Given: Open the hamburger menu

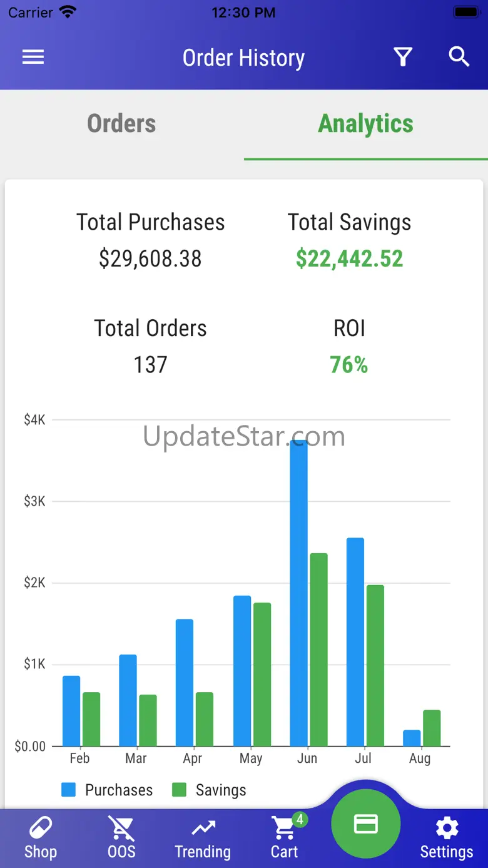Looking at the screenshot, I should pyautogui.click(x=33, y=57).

◇ ◇ ◇ ◇ ◇

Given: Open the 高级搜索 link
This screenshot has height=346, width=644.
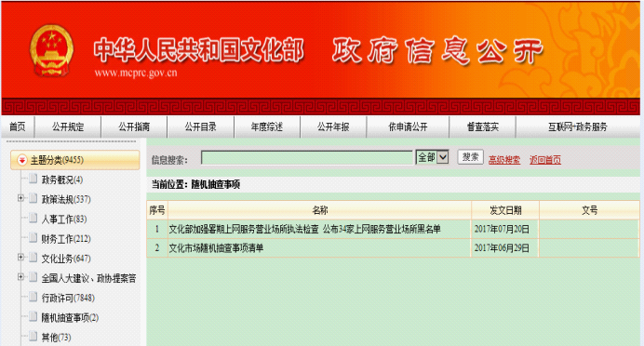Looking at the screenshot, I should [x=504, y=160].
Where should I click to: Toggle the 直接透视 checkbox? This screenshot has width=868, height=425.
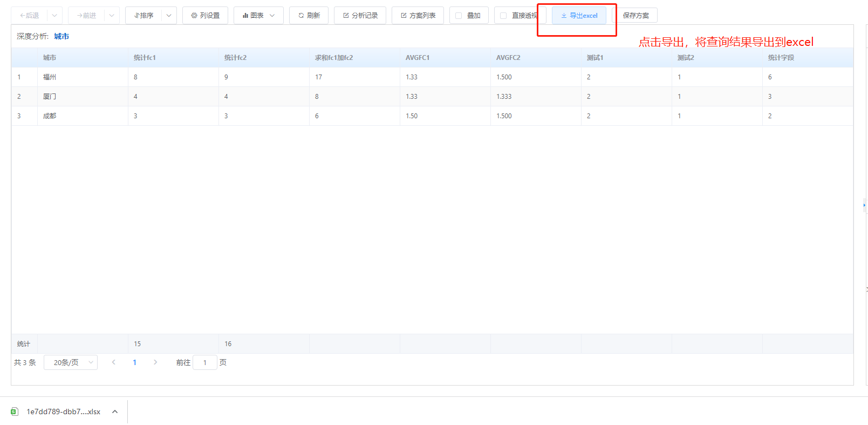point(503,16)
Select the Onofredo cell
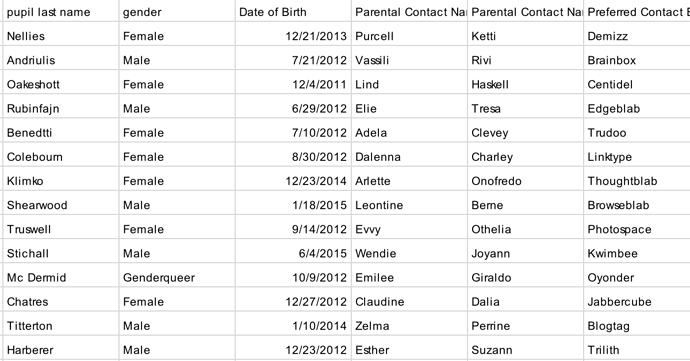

◇ ◇ ◇ ◇ ◇

• _WRITTEN REQUEST_
Can you transcribe the records word for word, from the line containing "Given: Open the 高级搜索 link" through the line containing "Select the Onofredo cell", without including the pictures?

• _TASK SOLUTION_
Given: Open the 高级搜索 link
This screenshot has height=346, width=644.
Looking at the screenshot, I should [x=504, y=160].
Where should I click to: Toggle the 直接透视 checkbox? This screenshot has width=868, height=425.
point(503,16)
Select the Onofredo cell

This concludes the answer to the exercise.